* _SELECTED EXCERPT_
----------------------------------------
The Complete Human Resources Life Cycle In Just 5 Stages!
If you’re in a managerial or human resources role, your engagement with staff can influence your team’s productivity. And, as we know, the more productive a team, the more successful your business is likely to be. The human resources life cycle can be used to reduce staff turnover rates and keep staff engagement high. Use our article to get to grips with the 5 stages of the complete human resources life cycle; we’ve got all of the information you need.
The Complete Human Resources Life Cycle Definition
Before you can use the human resources life cycle, you need to know what it is. Sometimes referred to as the employee life cycle (ELC), the human resources life cycle is a step-by-step model of the process of hiring a new employee, the employee working for the company, and eventually the employee moving on and the role being filled once again. At each stage of the cycle, human resources will have a different – but equally vital – role to play.
Stage 1: Recruitment
The first stage in the HR life cycle is to hire a new member of staff. The human resources’ involvement in this step could include placing the advert, reviewing applicants and shortlisting candidates – the HR team may even be required to conduct interviews themselves, depending on the size and nature of the company. Of course, not every human resources department will have this much involvement in the recruitment process, in some companies the human resources department will provide more of an assistance role. Where the HR department really comes into play during this stage is with the logistics of hiring. The human resources team will need to ensure that their company is attracting the top talent by offering a competitive salary and benefits package for the position advertised. HR will also need to create a clear job description and expectation of the duties required to find the most suited candidates to the role. Finally, human resources will be required to first put together an interview protocol for all departments to use, and then ensure the protocol is upheld. The key to retaining staff is to hire the right individual in the first place, so this stage of the life cycle requires some forethought and precision.
----------------------------------------
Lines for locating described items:

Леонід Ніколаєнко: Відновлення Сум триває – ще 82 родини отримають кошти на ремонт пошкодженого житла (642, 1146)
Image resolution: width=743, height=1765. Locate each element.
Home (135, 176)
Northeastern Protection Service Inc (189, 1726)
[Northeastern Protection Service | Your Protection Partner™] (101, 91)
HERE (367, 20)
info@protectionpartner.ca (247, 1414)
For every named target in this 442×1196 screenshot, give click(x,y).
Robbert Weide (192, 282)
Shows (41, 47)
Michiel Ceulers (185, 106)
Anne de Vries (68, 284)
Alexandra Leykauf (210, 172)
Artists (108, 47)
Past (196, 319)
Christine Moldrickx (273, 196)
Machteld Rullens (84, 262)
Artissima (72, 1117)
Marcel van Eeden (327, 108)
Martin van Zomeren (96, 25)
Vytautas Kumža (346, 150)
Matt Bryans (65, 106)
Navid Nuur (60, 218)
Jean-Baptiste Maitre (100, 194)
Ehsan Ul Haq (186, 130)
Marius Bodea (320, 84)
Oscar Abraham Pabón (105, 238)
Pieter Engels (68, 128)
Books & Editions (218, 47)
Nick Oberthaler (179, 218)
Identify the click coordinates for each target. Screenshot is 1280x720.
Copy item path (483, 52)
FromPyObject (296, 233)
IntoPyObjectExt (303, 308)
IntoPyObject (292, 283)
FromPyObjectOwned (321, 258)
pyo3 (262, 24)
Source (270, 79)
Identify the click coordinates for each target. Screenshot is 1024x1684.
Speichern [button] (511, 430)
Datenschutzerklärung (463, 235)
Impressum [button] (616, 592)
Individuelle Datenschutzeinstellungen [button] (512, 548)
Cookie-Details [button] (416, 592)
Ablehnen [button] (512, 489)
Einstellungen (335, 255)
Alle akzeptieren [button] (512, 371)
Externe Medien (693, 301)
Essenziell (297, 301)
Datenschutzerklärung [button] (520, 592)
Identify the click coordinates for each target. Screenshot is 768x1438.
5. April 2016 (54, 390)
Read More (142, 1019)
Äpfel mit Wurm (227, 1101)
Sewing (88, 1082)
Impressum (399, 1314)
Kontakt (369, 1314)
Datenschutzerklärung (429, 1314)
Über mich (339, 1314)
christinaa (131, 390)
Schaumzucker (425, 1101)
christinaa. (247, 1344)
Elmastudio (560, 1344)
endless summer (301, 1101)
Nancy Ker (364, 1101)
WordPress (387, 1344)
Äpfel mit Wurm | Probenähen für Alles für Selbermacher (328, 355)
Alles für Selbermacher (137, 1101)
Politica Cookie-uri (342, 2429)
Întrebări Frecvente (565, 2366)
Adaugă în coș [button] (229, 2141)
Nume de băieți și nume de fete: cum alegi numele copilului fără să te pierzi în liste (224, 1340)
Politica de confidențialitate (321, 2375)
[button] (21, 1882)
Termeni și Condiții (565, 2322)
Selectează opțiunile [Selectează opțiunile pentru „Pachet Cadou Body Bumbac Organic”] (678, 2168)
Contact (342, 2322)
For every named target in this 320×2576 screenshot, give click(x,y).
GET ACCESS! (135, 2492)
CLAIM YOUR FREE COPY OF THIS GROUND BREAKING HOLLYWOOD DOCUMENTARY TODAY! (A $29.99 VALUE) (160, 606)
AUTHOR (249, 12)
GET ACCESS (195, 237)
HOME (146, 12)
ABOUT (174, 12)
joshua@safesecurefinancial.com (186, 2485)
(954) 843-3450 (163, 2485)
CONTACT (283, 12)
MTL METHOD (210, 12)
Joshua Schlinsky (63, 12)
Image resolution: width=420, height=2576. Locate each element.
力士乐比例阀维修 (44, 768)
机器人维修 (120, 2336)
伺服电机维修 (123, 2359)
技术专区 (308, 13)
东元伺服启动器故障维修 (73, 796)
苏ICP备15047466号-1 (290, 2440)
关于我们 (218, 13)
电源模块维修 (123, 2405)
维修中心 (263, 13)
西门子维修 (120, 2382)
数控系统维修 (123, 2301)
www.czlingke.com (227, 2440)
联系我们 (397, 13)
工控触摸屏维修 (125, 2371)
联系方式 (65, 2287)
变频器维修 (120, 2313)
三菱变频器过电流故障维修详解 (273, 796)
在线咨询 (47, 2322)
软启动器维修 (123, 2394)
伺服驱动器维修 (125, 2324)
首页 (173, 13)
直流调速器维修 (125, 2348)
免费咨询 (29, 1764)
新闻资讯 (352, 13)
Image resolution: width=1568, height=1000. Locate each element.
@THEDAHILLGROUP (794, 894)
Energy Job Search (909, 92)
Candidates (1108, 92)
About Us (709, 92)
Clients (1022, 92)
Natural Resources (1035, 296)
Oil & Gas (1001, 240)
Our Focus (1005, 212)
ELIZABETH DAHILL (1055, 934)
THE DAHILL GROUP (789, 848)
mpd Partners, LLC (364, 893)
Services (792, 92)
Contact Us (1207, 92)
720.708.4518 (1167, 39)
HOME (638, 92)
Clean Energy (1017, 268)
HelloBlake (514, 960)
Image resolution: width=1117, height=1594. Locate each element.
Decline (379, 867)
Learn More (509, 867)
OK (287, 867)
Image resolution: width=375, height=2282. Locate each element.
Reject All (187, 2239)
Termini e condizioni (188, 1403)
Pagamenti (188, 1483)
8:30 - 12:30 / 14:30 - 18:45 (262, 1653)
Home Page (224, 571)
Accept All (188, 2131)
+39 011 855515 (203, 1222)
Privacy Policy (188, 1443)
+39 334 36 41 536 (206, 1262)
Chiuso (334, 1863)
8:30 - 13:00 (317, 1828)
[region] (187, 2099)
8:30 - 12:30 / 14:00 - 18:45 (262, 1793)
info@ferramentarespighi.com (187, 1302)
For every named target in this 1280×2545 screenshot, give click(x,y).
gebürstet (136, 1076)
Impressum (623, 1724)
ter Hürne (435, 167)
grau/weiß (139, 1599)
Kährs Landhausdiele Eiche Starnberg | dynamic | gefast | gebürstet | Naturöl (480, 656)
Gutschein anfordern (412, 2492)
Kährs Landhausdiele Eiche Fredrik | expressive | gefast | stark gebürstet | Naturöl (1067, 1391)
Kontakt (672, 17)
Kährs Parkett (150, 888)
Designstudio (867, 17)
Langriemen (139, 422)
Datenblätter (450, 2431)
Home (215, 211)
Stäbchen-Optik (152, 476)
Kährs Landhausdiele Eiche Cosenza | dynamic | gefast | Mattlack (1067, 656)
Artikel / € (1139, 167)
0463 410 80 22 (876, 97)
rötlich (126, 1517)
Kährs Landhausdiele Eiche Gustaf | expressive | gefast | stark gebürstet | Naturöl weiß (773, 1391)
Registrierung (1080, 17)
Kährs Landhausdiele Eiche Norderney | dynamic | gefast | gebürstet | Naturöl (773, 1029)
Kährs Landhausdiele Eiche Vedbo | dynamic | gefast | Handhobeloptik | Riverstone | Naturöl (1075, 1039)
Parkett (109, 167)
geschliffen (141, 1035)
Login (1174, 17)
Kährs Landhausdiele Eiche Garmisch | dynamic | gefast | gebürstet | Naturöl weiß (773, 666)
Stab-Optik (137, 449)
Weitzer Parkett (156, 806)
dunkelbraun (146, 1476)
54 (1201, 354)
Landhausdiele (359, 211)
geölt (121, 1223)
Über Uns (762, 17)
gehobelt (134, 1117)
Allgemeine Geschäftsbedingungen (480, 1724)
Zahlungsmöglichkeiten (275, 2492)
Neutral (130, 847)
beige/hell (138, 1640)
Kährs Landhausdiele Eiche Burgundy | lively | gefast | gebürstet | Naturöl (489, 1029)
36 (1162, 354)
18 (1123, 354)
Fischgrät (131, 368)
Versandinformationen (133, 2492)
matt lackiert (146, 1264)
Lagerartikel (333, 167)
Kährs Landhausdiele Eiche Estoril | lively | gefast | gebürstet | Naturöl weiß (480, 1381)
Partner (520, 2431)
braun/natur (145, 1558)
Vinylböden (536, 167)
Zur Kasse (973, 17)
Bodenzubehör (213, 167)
----------------------------------------
Continue the article on the human resources life cycle from its last sentence, carrying on into the stages that follow recruitment.

Stage 2: Onboarding
If you really want to make a difference to your staff turnover rates, this is the stage you need to pay close attention to. Onboarding refers to the hiring of a new team member and their settling into the job. New employees will decide whether they want to stay at the company long-term within the first 90 days of employment. Human Resources need to work hard here to ensure that all new team members are properly initiated into the company. This could include introductions to key employees (particularly employees they will be working with often), an overview of the company’s motto, work ethics or values, and scheduling catch-ups to see if they have any questions or concerns. Promoting an inclusive and friendly work culture will help the new employee feel more welcome, and therefore more likely to engage with their work.
During the initial 90 days, your managerial team need to keep your employee’s motivation levels high. This more often comes down to supervisors rather than the HR team directly, but it could be a good idea for HR to put together a company-wide protocol for handling the first 90 days with a new team member. Make sure your supervisors are acknowledging the work being put in and are offering praise and encouragement to the new team member. You could also roll out an incentives package for high-performing team members – anything that will give your staff something to work towards and stay motivated for.
Stage 3: Career Development
It’s unlikely that any of your team consider the role they are in to be their dream job. In fact, nearly all of your employees will see their current role as a stepping stone to a better position. All of us strive to be better than we are and to achieve more – it’s the human condition. This means that if you want your staff to stay with your company long-term, you need to show them how staying at your company will develop their career. This is stage three of the human resources life cycle.
There are several ways you can show career development at your company. Firstly, we’d recommend putting together outline examples of career paths at your business. For example, a Junior Marketer would advance to a Marketing Consultant. From there, they could work towards becoming a Team Leader. Then on to Assistant Head of Department and perhaps, finally, Head of Department. Setting out a career path – no matter how unattainable it may be for some employees – helps to keep staff motivated and goal-orientated. Otherwise, they’ll feel like they’re stagnating and pursue other job prospects. Once you have career paths outlined, you’ll need to show how your employees can make the jump to the next position. This often includes taking on more responsibilities than currently in their job description and showing consistently high levels of engagement.
Other ways you could show your team possible career developments is through courses and learning new skills – anything that allows them to expand their own prospects without them actually leaving your company!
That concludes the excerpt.